1. Introduction.- 2. Decolonizing Television: Overstanding the Emerging Cultural Economy.- 3. Colonization to Liberalization: Cultural Institution to Cultural Economy, Television in Ghana and Jamaica, 1957 to 1997.- 4. Cultural Institution to Audiovisual Subsector of Ghana’s Emerging Cultural Economy.- 5. Liberalization without Preparation: The Case of Television in Jamaica.- 6. Decolonizing Television: Jamaica’s Economy and The Cultural Sector.- 7. The Healing Stream...of Consciousness.
Deborah Hickling Gordon is a communication and culture-in-development specialist. She is a member of the UNESCO Expert Facility on the Diversity of Cultural Expressions (2019-2022) and coordinates the Bachelors of Cultural and Creative Industries programme at the University of the West Indies, Jamaica. As an audiovisual producer specializing in television production, she has local, regional and international production credits.
This book proposes contemporary decolonization as an approach to developing cultural economies in the Global South.

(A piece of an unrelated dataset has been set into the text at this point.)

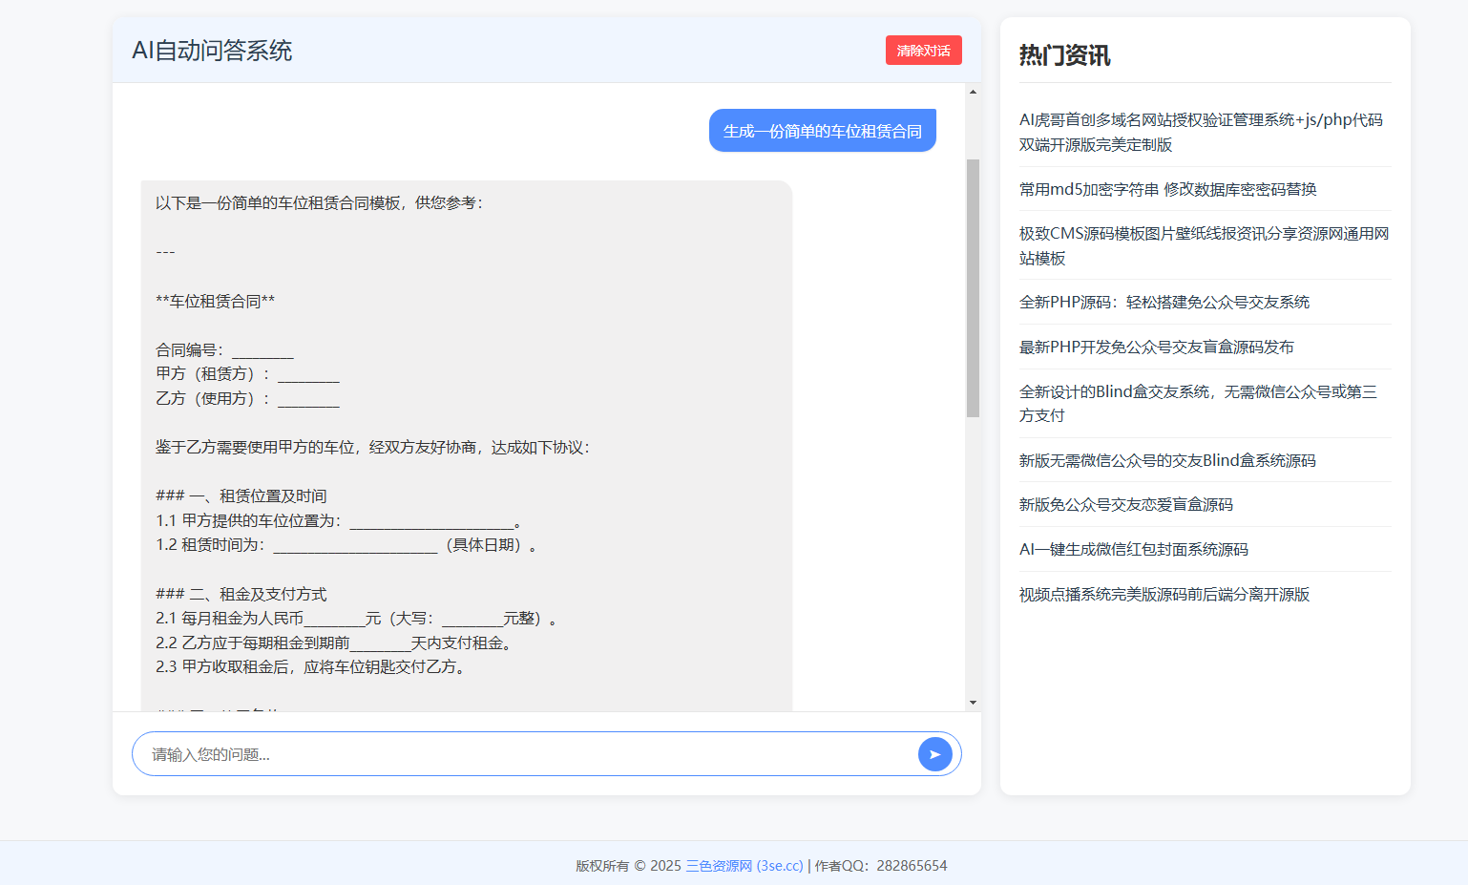The width and height of the screenshot is (1468, 885).
Task: Open the 新版无需微信公众号的交友Blind盒 link
Action: pos(1166,459)
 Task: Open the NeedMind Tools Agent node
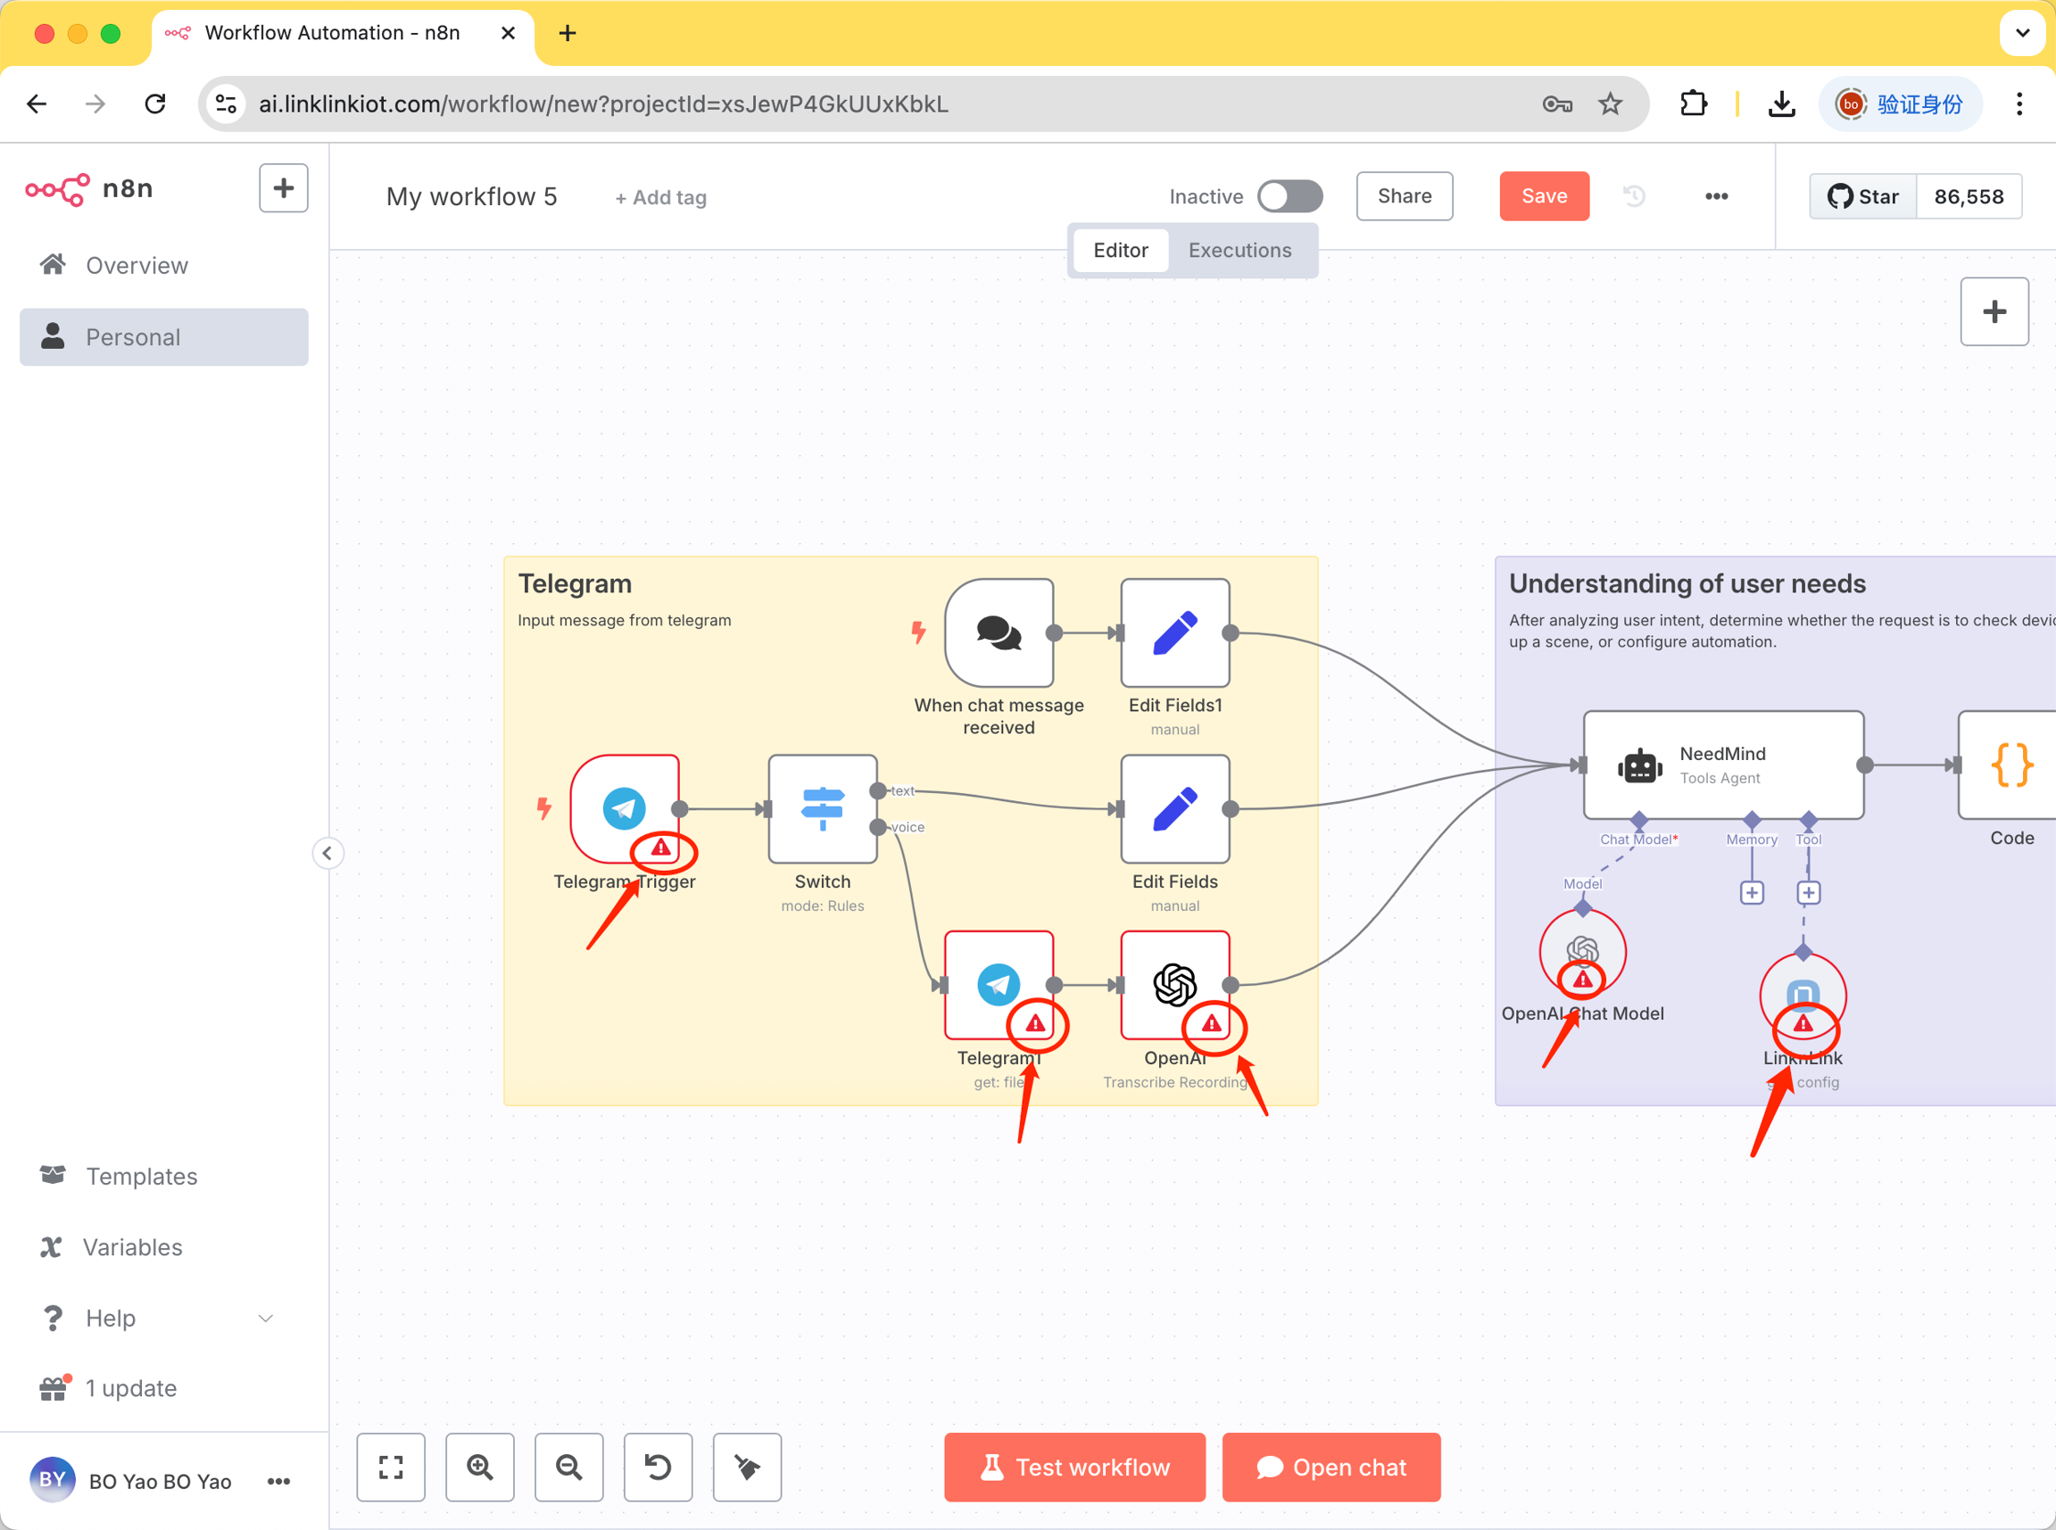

It presents the account of the transformation of television in Jamaica and Ghana to audiovisual subsectors; from cultural institutions to cultural industries and then subsectors of emerging cultural economies as representative case studies. ‘Glocal’ changes are presented within five organizing phenomena: philosophical, ideological, and economic change, and their impact on governance and the operational transformation of the television sectors of Jamaica and Ghana. This book represents the first critical examination and comparison of cultural and creative industries (CCI) and economy concepts in the Caribbean and Africa. It is an original contribution to the development of strategies that influence processes, structures, and policies related to the cultural economy concept and those required to improve television industries. This process of describing culturally specific characteristics of CCI is designed to be applicable to the CCI of developing countries including those in Africa and the Caribbean, where interpretations and implementation suited for advanced industrial nations have been insufficiently questioned and challenged.